The Four Giving-Related Questions You Should Ask Each Person Each Month

Part XI of our series on Doing Good

In our last post, we noted how the gold standard for Christian giving is purpose. So every month we should be praying, “God, how may I be a part of your giving this month?” That’s a very different question than, “God, how may you be a part of my giving this month?”

It’s God’s money, and you are God’s instrument. Never get that backwards!

So this is why at .W Church we collect the offering monthly instead of weekly. Each of us needs to be purposing what to give, not deciding at the last minute.

Throughout the month, each of us is disbursing the 70% of our offering that has been entrusted back to us and practicing the Works of Mercy we’ve learned about. As we pray daily and meet daily in family worship, we ask God and one another, “What should we be giving this month? What is God doing around us? How is he asking us to join him in that giving?”

We also conduct our “AAR” (After Action Review), asking each person or family to answer the following four questions about the giving they did for the month.

We don’t ask, “Did you tithe?” Because someone could tithe and still not give with purpose. And for most Christians (the ones who, for example, are not homeless or hungry), the tithe should be the minimum they give, not the maximum.

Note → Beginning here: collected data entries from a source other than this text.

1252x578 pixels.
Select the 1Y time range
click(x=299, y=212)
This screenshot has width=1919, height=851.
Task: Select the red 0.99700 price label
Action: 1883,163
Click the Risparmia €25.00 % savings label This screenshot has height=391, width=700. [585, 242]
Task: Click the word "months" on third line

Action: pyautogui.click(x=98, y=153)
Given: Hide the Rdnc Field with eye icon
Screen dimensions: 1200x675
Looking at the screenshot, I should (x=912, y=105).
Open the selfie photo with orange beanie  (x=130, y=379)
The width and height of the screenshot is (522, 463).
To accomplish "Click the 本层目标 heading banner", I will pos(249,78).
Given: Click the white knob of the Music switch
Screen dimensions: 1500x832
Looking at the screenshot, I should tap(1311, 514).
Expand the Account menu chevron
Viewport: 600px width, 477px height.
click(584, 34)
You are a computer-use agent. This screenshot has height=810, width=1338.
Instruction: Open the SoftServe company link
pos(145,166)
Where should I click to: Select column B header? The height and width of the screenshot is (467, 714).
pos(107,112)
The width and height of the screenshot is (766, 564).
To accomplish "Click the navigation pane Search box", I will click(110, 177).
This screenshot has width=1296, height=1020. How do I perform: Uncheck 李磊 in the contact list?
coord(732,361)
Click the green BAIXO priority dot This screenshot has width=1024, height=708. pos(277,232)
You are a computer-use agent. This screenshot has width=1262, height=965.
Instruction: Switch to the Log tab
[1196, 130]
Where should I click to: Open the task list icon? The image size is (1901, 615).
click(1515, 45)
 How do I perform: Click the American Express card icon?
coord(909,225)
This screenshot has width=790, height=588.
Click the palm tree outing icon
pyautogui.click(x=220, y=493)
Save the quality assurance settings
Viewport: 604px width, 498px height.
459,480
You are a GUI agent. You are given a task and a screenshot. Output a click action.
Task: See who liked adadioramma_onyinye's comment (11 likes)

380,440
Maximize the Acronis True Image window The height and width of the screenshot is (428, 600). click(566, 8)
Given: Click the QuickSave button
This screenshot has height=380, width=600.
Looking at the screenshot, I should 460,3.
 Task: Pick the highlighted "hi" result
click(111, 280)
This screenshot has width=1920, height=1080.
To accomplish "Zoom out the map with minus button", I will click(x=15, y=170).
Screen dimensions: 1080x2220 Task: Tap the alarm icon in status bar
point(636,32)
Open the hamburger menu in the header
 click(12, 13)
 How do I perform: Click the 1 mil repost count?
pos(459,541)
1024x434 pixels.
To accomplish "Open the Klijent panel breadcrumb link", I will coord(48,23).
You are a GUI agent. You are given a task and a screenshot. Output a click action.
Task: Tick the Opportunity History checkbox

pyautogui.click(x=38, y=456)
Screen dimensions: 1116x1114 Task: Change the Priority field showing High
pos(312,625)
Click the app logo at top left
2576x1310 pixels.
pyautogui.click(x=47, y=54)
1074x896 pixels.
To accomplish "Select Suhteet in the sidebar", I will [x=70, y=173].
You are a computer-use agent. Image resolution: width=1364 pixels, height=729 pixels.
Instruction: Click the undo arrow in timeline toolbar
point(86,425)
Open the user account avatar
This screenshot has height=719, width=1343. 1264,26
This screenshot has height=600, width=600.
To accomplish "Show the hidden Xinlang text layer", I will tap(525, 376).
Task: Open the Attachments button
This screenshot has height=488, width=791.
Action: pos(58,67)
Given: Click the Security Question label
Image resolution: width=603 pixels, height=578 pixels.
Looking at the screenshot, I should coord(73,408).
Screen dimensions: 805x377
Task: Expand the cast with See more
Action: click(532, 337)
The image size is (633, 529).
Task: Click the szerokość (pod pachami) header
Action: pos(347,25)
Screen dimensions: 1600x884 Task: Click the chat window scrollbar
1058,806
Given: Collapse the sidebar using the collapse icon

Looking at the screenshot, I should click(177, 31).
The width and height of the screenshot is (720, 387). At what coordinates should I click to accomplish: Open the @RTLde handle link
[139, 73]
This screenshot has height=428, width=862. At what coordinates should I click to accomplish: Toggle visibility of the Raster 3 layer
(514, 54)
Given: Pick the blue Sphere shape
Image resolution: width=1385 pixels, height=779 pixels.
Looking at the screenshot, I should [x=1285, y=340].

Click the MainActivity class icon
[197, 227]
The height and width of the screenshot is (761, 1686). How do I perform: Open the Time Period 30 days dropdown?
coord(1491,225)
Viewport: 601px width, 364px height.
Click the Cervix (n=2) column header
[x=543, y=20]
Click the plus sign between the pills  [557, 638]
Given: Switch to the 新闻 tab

(And Christians who are poor should still give generously, by the way. You’ll see in the Scriptures that God uses the gifts of the poor to accomplish his most important work, whether it’s the widow feeding Elijah or the boy giving Jesus the fish and loaves. Everyone should give, sharing whatever they have. Everyone.)

So the four questions you should ask each person each month in each .W group are these:

Step 1: What was the intent of your gift last month? In other words, why did you make that gift? How did you decide to do it? What were you seeking to mirror about God’s character through your giving?

Step 2: What happened? Why? What are the implications?

Step 3: What lessons did you learn?

Step 4: Now what? In other words, how will you give differently—or more, or the same, or to a different person, or to the same person, or whatever—in the future?

It doesn’t matter if their giving was $0.05 or $50,000 for the month. We need to ask these four questions to each person each month as a means of accountability and as a means of helping them to grow.

Do not fail to be diligent in asking each member these questions each month. Few things can help members grow more than asking these questions. Few things can prevent members from growing than neglecting to ask questions like these.

Have you ever incorporated questions like these into your giving?  If so, how do you feel they helped?  What other questions would you add to this list?

About Pastor Foley

The Reverend Dr. Eric Foley is CEO and Co-Founder, with his wife Dr. Hyun Sook Foley, of Voice of the Martyrs Korea, supporting the work of persecuted Christians in North Korea and around the world and spreading their discipleship practices worldwide. He is the former International Ambassador for the International Christian Association, the global fellowship of Voice of the Martyrs sister ministries. Pastor Foley is a much sought after speaker, analyst, and project consultant on the North Korean underground church, North Korean defectors, and underground church discipleship. He and Dr. Foley oversee a far-flung staff across Asia that is working to help North Koreans and Christians everywhere grow to fullness in Christ. He earned the Doctor of Management at Case Western Reserve University's Weatherhead School of Management in Cleveland, Ohio.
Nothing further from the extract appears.